Sunday, April 27, 2014

COUGH 3



Vain Cures. Subsect. 2.

Balance passions and answers. For a body is like a clock,
if one wheel is amiss, all the rest are disordered. The whole
fabric suffers.

Express doubt that politicians speak pure forms. Now only
signifies those born to misaffected parents. Points to effects
of imagination, and other maladies.

Awareness of a system acting upon the body, weighing
it down. On the other hand, an image to become acquainted with
as firm ground.

Bodily materials are either simple or mixed, vary according
to place. I’m devoted to a small room, and a closed curtain.
adjust an eyewitness.

He is happy that can perform properly. Vain cures, no purpose.
Cause for punishment. Extricate from a labyrinth of doubts
and errors.

Victory was uncertain, acknowledging all of our offenses. We
may never be relieved of our diseases. The conceit alone troubles
the craft of solitary living. (Andrew McEwan)

Guest-edited by Brad Shubat, the third issue of the collaborative COUGH includes work by Jack Clarke, Oliver Cusimano, Michael Boughn, Andrew McEwan, Brad Shubat, Kate Van Dusen, Kelly Semkiw, Victor Coleman, Andre Spears, Jess Taylor, Zach Buck, Jay MillAr, Jonathan Pappo, Tyler Crick, Dominique Russel, Mat Laporte, Nick Edwards, David Peter Clark and Ed Dorn. COUGH exists in the same vein of the late lamented TADS produced out of Vancouver, or our own writers journal, The Peter F Yacht Club, with a rotating editorship from an informal group of writers based out of a particular locale. Toronto’s COUGH appears to have been spearheaded by Victor Coleman and Michael Boughn [see my review of the first two issues here], with the encouragement and support of a growing base of younger writers, some of whom might have emerged out of either of their workshops run through the Toronto New School of Writing. What appeals about this journal, much as the other two examples I referenced, is the opportunity for interested readers to see just what a number of the individuals within the informal group have been up to lately, in their writing. Given some of the writers on the list, specifically Victor Coleman and Kate Van Dusen (who had an amazing piece in the one more once anthology), there really aren’t that many venues in which to see new work by a number of the contributors.

He returns again to the red bowl. Meditatively drinks. Dreams
Of meaty mouse-jewels and with phosphorescent eyes gazes past
Darkness into a lunar question: Where to go next? Returns to the
Red bowl. Moon reflected on white sprats. White chin free of collar.
Breathes laboriously: Almost there. Reflects on a silver couch in an
Irish cave. On duties of oracle and hunter of companion and archetype.
Sighs and returns to the task of: Ending. Goes slowly past glass patio
Doors, drinks from red bowl, walks in a circle around red and pauses.
How best to instruct the souls of these so greedily needing to stroke
Magnificent furry orange? A lifetime will stop with its fantasy of Love
Courts. Two red-haired women in an oak tree calling and calling him
Puss. Recollection of opening the complicated latch to aid the drunken
Poe’s return home. Return home to the red bowl. Drink. The greater
Their love for him the bigger more perfectly proportionate their world. (Kate Van Dusen, “The Red Bowl”)

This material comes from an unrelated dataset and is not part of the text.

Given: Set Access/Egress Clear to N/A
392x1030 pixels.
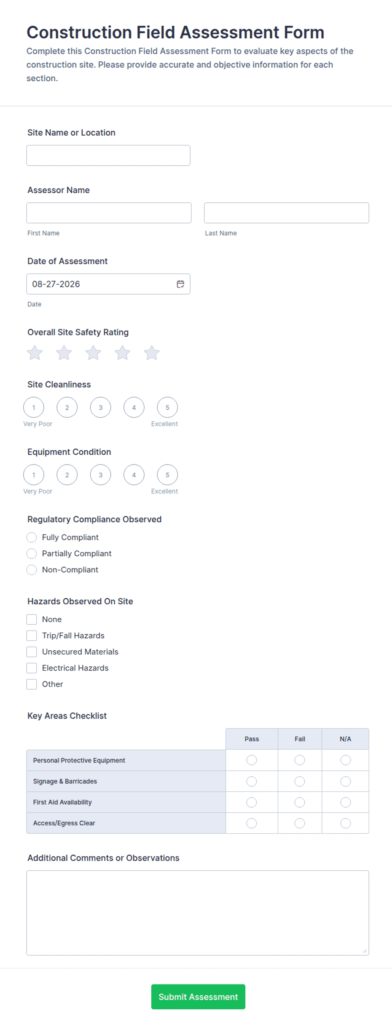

The range of the material in the issue, hefty at some sixty-four 8 ½ x 11 pages, is impressive, and occasionally runs a bit roughshod in terms of consistency of quality, but is rich in vibrant energy. The strength of the journal, in many ways, comes from the feeling that the reader is invited into the process of the writing workshop, able to witness a group of writers attempting, listening and learning. Writing is a conversation, after all. There is more worth reading here than in many Canadian literary trade journals, and far more examples of writers who are trying out new shapes and forms, pushing the art to see just what might emerge.

vocal apparatus contracted and distended

I

letting go
dog bolts
home?
ambiguity of
destination
what makes
cocktails
wag

II

magnified fury
short changed
fried circuit
head
hiccough
two shakes
of a dead dog’s
tail

III

echoes from
monosyllabic sting beasts
copulas erupt
booking it
fumigated hive
where a voice
incensed at its absence
roars jurasically (Nick Edwards)

Inserted into this issue is a little flyer, also, that reads:

If you’d like to support this and subsequent issues of COUGH, please send your contribution to COUGH, c/o M. Boughn, 11 Conrad Ave. Toronto ON M6G 3G4

COUGH #4 will be an issue of collaborative works edited by Jonathan Pappo -- #5 will be devoted to the Poetics of Music edited by Zach Buck -- #6 will be edited by Laine Bourassa & Tyler Crick concerning writing from the Left Coast.